By Brendan I. Koerner
The Pitch A generic golfer tees off—so far, so boring. But who's that by the teebox? Why, a trio of overaged escapees from an Urban Outfitters catalogue, perched on a boxy red sofa. No one seems to mind the interlopers, who somehow teleport wherever the golfer goes—a sand trap, a green. After a particularly well-played shot, the three men exchange awkwardly animated high-fives. The golfer finally snaps to reality and appears to ask his caddy, "Who dey?" The caddy scrawls the letters "LG" on a sheet of paper. "Don't just watch it, live it," the sweet-voiced narrator intones, as if any viewer could've failed to grasp such an obvious pro-FullHD allegory.
Rip-Off Of Though the action here is much slower—it's golf, after all—the ad is clearly a descendent of those classic Mentos spots of yore. The actors have no lines, but rather emote everything in the most exaggerated way possible. And the choice of golf as the commercial's centerpiece is telling—it's a sport that translates well among globetrotting business types, who will doubtless catch this spot on CNN International or BBC World. In other words, like the Mentos ads, the intention here seems to be cross-cultural appeal—not to mention the convenience of being able to dub the ad for myriad markets.
The Spin This is a natural extension of LG's successful "Life's Good" campaign, which aims to lessen consumer anxieties about high-end electronics. The message here is thus similar to the message in, say, LG's print ads touting its sleek washing machines: "Our products are for enhancing life, not impressing your friends." Granted, the spot briefly flashes 1080p at its conclusion, but that's one of the safer geek terms—remember when Jessica Simpson mentioned 1080i in that great DirecTV ad? ("I totally don't know what that means, but I want it.") Yes, this LG FullHD ad is vanilla, but that's the point—if three of the whitest, dopiest guys in history are lovin' it, than a relative sophisticate such as yourself will be even more enthralled.
Counterspin LG is definitely taking the road less traveled here. Its Korean rival Samsung is going in the opposite direction with its latest HDTVs (the one with those "super clear panels" for "blacker blacks"); it's advertising them as veritable works of art, fit for the walls of tycoons and other high rollers. Samsung's approach is definitely the more conventional one, trying to make potential customers feel as if they're buying their way into an elite club. Is LG underestimating the ego-driven aspects of the current HDTV market?

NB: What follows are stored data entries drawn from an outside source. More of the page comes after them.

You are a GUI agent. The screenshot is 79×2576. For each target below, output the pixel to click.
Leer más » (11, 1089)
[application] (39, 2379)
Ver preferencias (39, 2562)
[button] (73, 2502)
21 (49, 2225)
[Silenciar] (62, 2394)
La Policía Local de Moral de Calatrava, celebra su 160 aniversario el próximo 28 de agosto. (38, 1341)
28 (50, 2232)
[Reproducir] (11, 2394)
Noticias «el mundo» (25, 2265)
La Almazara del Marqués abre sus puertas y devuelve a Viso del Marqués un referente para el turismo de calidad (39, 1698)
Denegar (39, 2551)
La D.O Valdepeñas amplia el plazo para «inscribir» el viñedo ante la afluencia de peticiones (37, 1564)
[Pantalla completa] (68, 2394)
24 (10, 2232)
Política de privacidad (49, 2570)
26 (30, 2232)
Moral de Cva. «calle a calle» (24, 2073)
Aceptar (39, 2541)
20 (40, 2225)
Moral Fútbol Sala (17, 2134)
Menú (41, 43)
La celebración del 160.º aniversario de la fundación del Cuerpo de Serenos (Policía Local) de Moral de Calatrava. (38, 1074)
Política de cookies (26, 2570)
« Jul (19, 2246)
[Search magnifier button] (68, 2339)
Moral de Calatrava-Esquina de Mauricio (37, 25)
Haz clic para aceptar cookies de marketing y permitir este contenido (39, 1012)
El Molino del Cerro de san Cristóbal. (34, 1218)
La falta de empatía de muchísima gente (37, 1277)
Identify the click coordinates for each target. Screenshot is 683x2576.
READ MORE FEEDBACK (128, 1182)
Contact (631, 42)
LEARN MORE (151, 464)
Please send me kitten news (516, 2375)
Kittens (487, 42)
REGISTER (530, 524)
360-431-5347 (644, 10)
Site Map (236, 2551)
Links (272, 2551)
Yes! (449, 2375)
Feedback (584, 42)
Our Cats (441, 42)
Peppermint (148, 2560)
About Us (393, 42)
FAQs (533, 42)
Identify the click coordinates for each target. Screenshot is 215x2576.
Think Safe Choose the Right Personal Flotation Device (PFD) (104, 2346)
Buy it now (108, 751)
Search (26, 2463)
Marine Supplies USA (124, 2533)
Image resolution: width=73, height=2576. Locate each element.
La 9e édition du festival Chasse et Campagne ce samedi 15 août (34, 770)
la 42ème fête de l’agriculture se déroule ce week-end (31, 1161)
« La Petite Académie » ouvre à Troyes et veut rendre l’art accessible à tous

Let's face it, people like to brag about their snazzy new $8,000 sets, and they're willing to learn the technical jargon in order to up their impressiveness. And they probably don't want to think of themselves as dorky, aging preppies whose idea of a fun Saturday afternoon is soberly enjoying a televised golf tournament. Perhaps a spy movie or, better yet, a Hype Williams video would've been more appealing you-are-there fare?
Takeaway I was all set to slam this ad, given my general antagonism toward golf. But I have to admit, the jarring Mentos style grew on me after repeated viewings. I can see the wisdom in creating a cross-cultural ad, especially in this day and age of the weak dollar—a lot of those LG FullHD sets are going to be sold in Europe and South Asia. But you've also got to hand it to LG for sticking to their core message, which has brought them so far in such a short period of time—am I the only one who remembers when LG was considered a decidedly low-end brand? But the chaebol has reinvented itself, in no small part because of its partnership with Philips, whose expertise in marketing appliances seems to have rubbed off on LG.
Hype-O-Meter 7 (out of 10). Yes, it's laughably bland. But LG has reinvented its brand by demystifying technology, and this commercial totally jibes with that theme. Granted, however, it's likelier to appeal to technophobes than Gizmodo readers; rarely has an HDTV ad so underplayed the innovation angle. And unlike the Mentos spots, there's a noticeable lack of zaniness—tough to imagine the Foo Fighters parodying this one.